The problem: Below are some records; copy each line in them that contains "computer".

Listed entries:
----

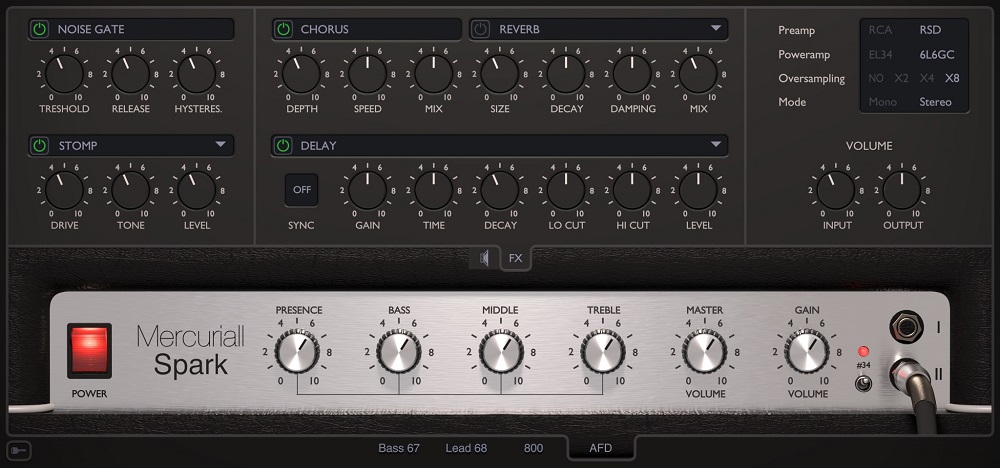Enable the Reverb effect power icon
Image resolution: width=1000 pixels, height=468 pixels.
[x=481, y=29]
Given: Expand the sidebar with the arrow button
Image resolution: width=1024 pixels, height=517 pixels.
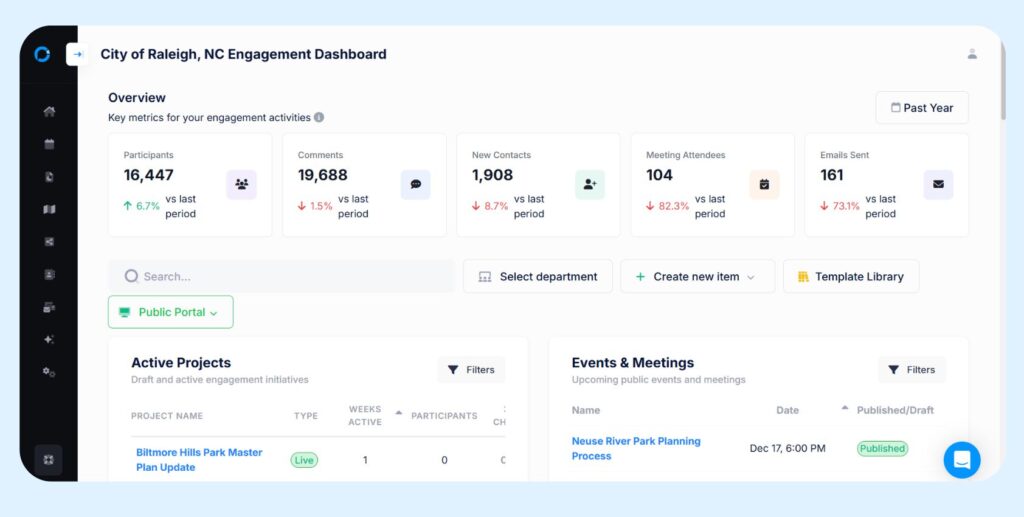Looking at the screenshot, I should (x=77, y=54).
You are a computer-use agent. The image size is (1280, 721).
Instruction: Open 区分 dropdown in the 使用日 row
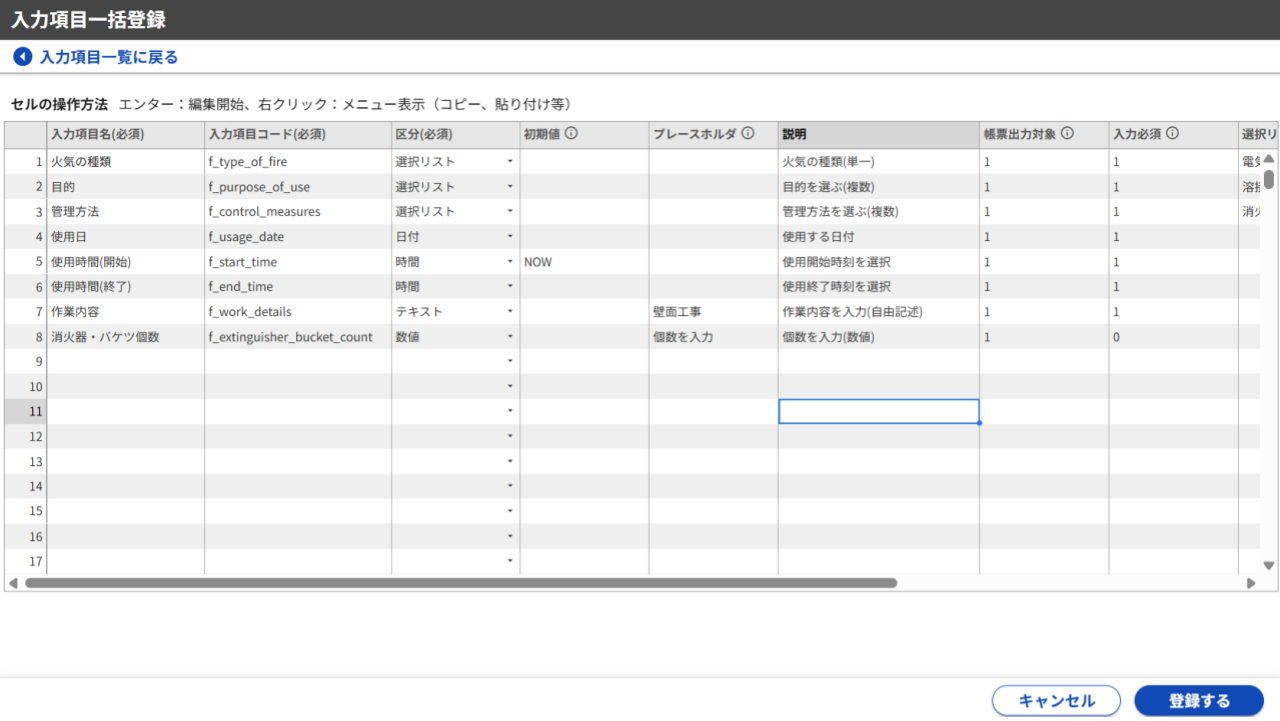[511, 236]
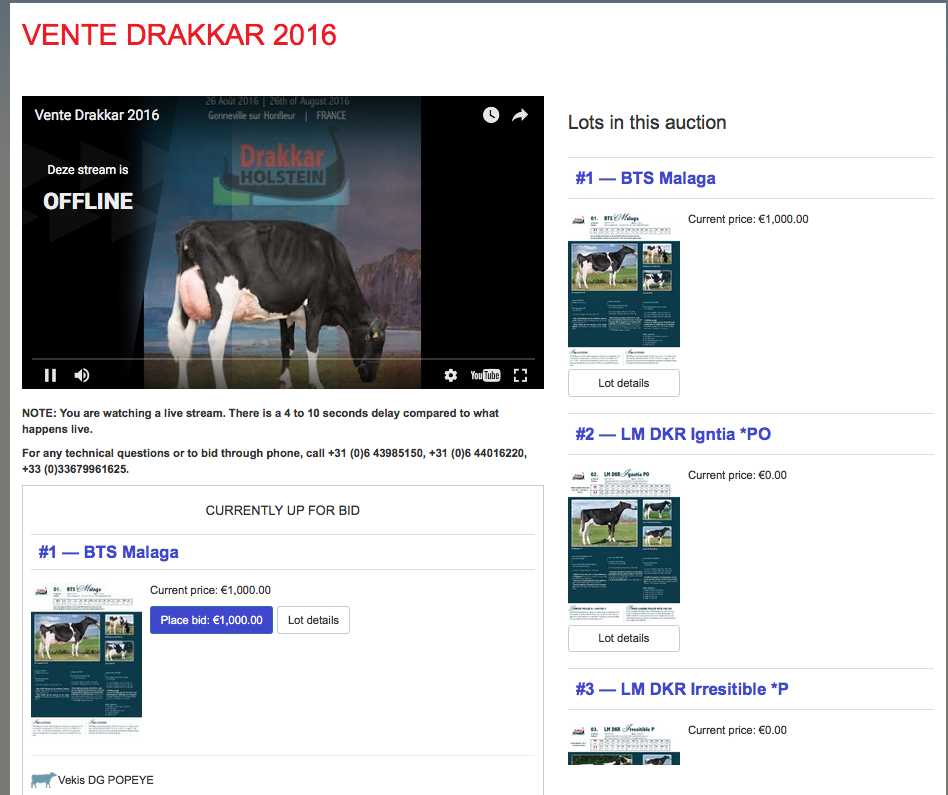This screenshot has width=948, height=795.
Task: Click the BTS Malaga catalog thumbnail in sidebar
Action: point(623,290)

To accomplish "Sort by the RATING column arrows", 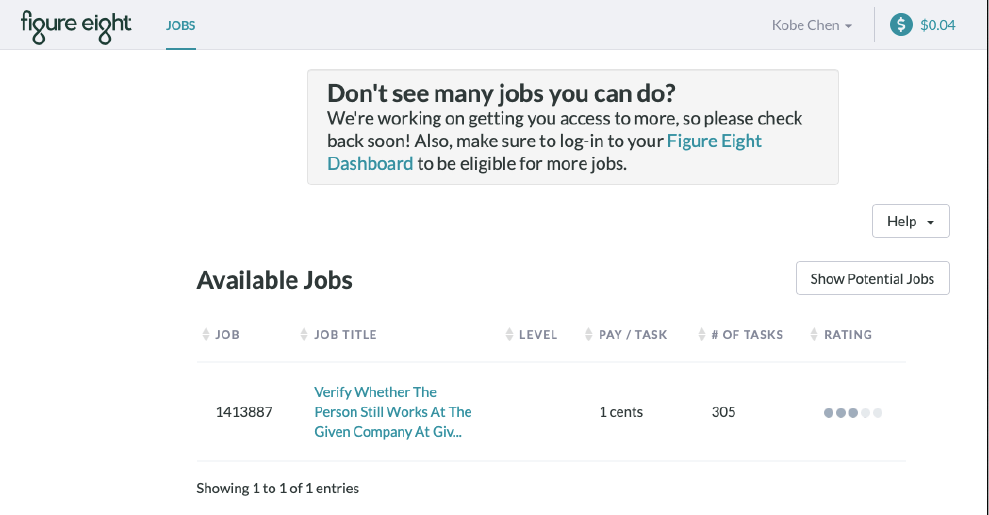I will 814,335.
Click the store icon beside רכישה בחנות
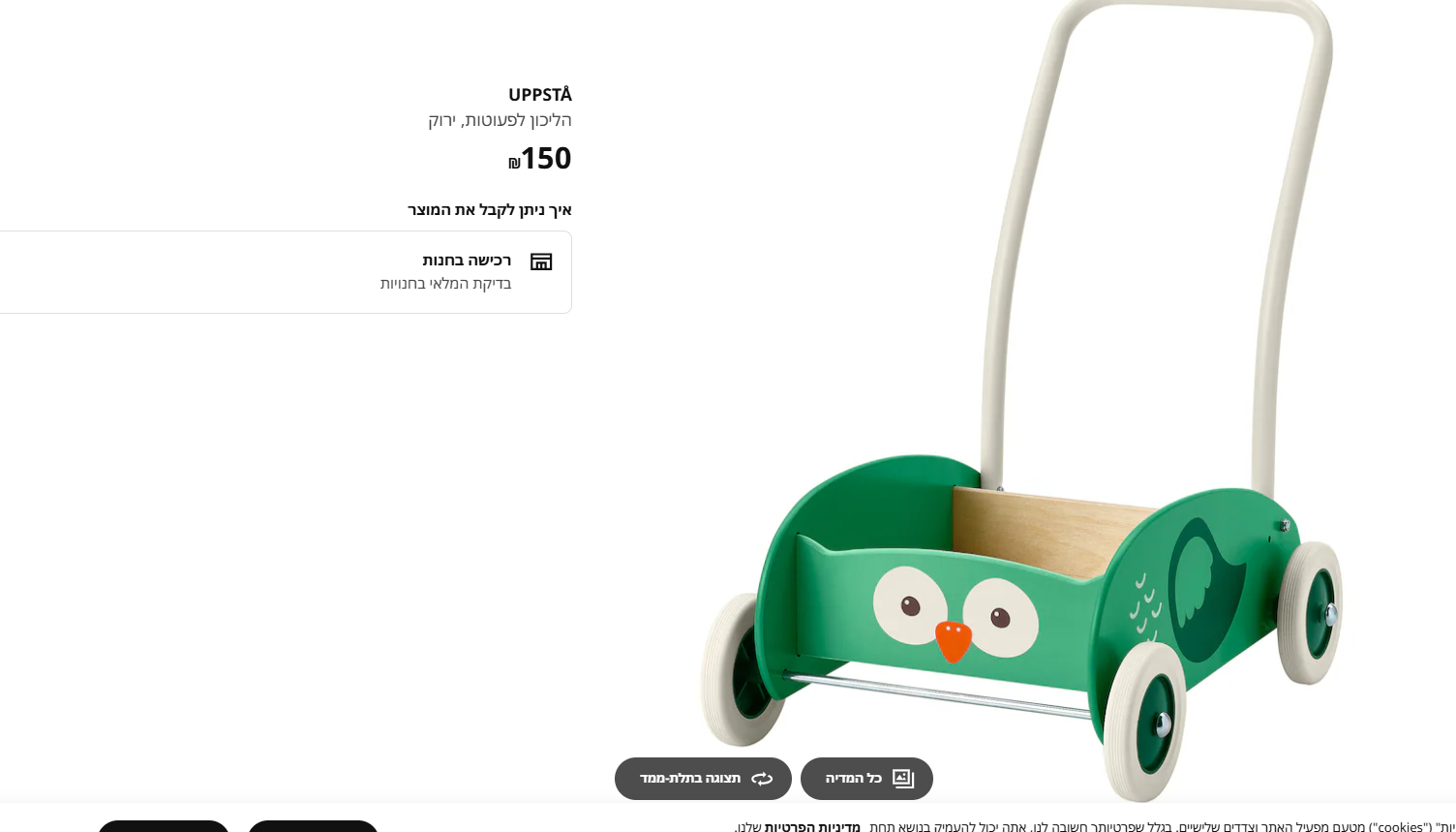The width and height of the screenshot is (1456, 832). (x=541, y=262)
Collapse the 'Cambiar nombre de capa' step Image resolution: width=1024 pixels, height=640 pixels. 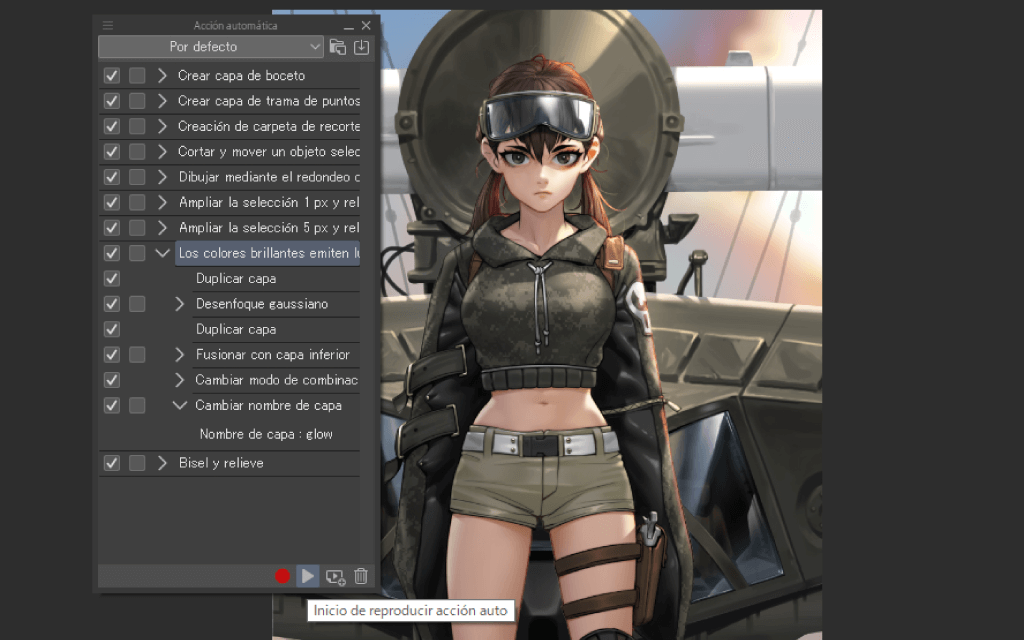coord(179,405)
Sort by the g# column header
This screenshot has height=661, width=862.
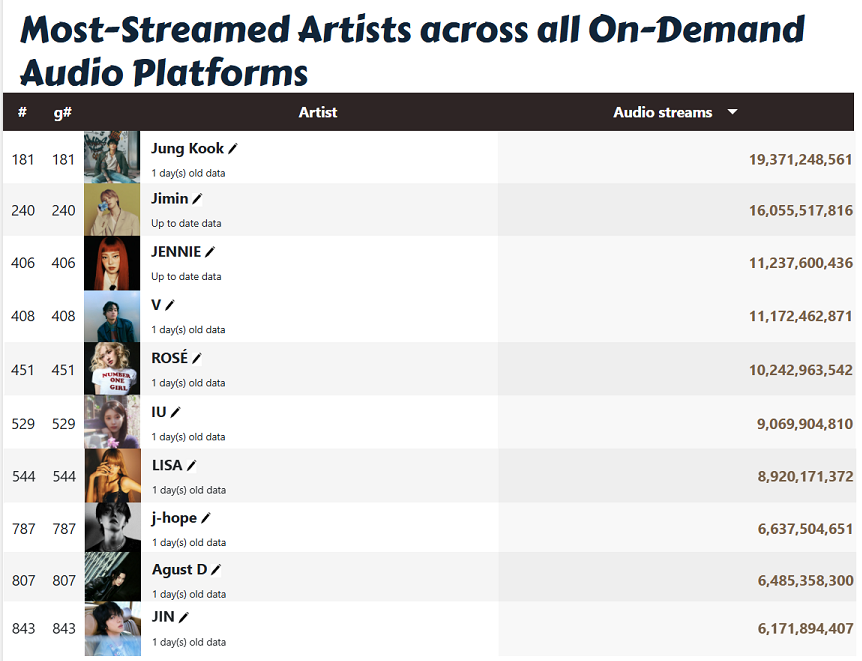[x=63, y=112]
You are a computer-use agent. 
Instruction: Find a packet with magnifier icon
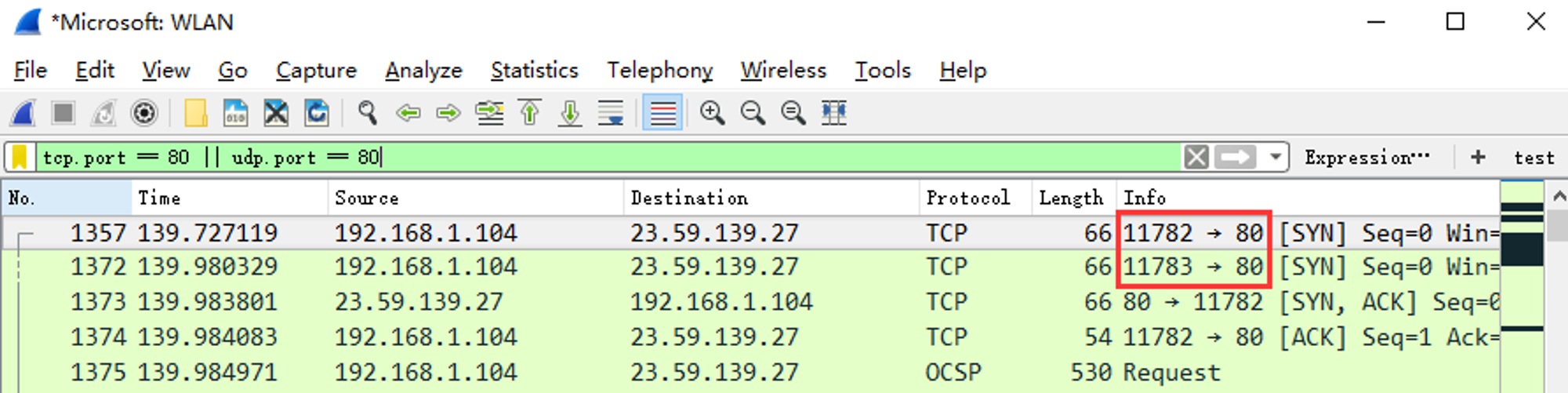[367, 113]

----

Answer for this exercise:
You are a computer-use agent. The image size is (1280, 721).
You are a computer-use agent. 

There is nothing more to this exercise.